I'm going to start with a 2020 Winter Recap. Right now, that's easy to write. Scroll down if you want to see how the title comes into play.
Speech Therapy has been an enlightening experience for both of us. There are motor issues that take some training. We work on it much like I work with clients to train their bodies to do things they didn't think were possible. Only in The Impossible Girl's case, it's learning to get her tongue to touch behind her teeth for a proper "el" sound, or learning to break down works and elongate the "S" sound in words like "Stop" or "spoon". We have a long way to go, but there is lots of progress too. It's a 'big picture' kind of thing. I'm glad we have a President who battles stuttering now. It's something we can share with her as she gets older as proof that it shouldn't hold her back (while we work on strategies to get around it at the same time). I know most 5 year old kids don't look at the President as a role model, but maybe someday it will come in handy.

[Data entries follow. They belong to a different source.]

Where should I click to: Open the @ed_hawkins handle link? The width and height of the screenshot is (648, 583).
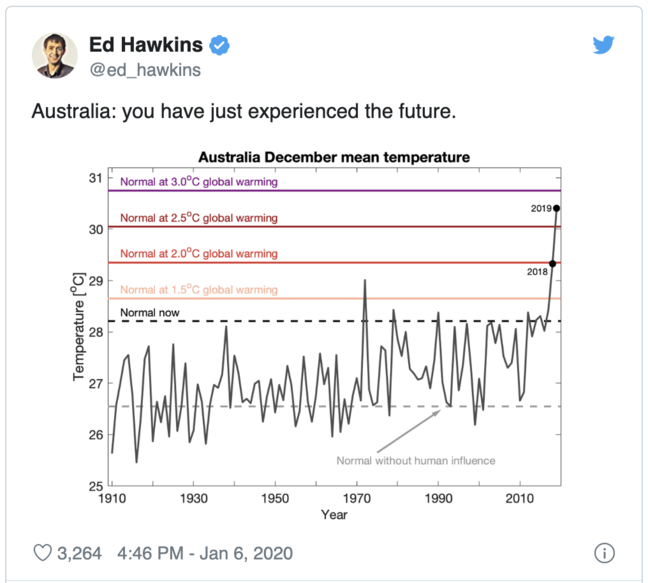(x=145, y=70)
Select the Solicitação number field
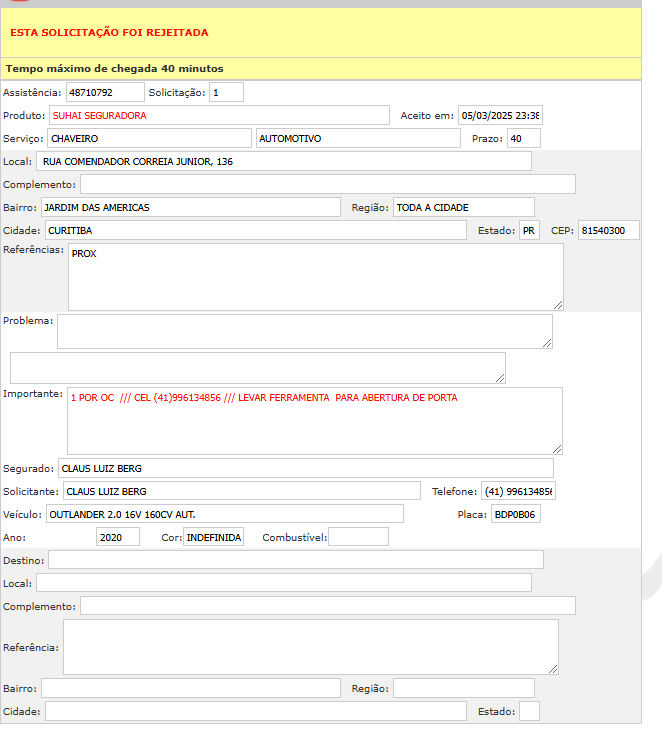The height and width of the screenshot is (729, 662). click(x=226, y=93)
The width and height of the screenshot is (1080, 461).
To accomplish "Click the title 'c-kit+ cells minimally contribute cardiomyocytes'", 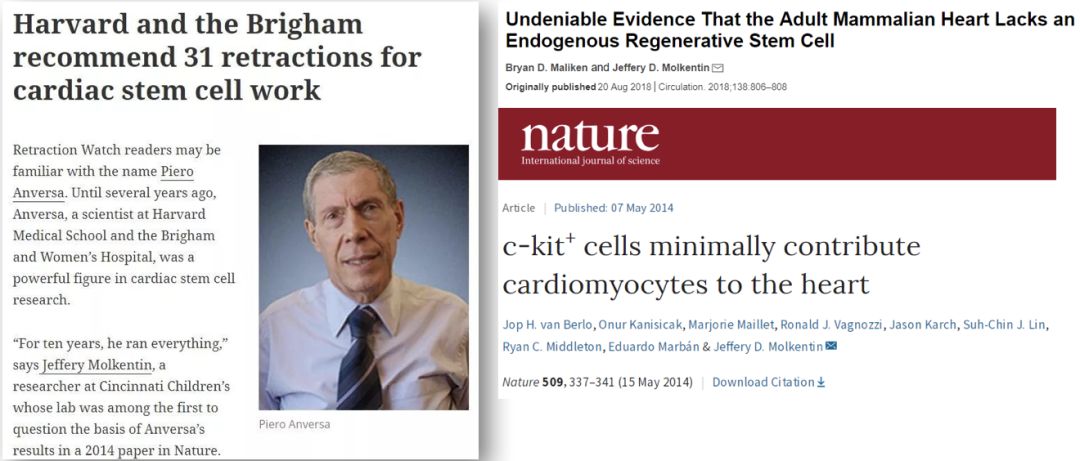I will [711, 265].
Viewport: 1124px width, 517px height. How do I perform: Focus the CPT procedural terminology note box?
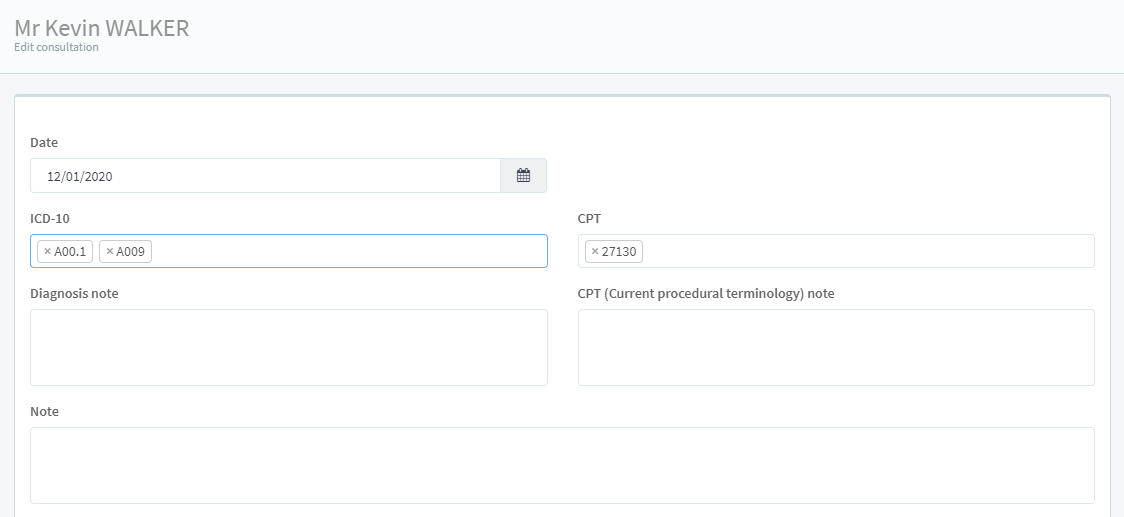[836, 347]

|Waiting at the outpatient Surgery center. Due to Covid, no overnight observations are allowed.|
|Reading a new book while she waits to get taken back|
|Recovery room watching cartoons|
What is Central Sleep Apnea?
To sum up all that Google will tell you - it's a condition that occurs when your brain stops telling your lungs to do their job while you're sleeping. Her case is mild, but I've learned a lot in the process. Central Sleep Apnea is rare. 1-4% of children have sleep apnea to begin with - so it's not common. Less than 1% of the general population in the US have Central Sleep Apnea, so it's very rare in children without another severe illness. For now, she'll be getting a ring to wear on her thumb when she sleeps. It sends an alert to my phone if she desaturates for an extended period of time, and gives us more information to see if she grows out of this rarity, or if it'll require more earnest treatment.